#### Input data
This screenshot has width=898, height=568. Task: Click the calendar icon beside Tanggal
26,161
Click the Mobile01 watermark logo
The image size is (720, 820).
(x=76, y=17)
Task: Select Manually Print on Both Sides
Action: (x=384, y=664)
########
## Action item
An exact copy of all the entries above is what is needed.

## Answer to the problem
This screenshot has width=898, height=568. Task: Click the calendar icon beside Tanggal
26,161
Click the Mobile01 watermark logo
The image size is (720, 820).
(x=76, y=17)
Task: Select Manually Print on Both Sides
Action: (x=384, y=664)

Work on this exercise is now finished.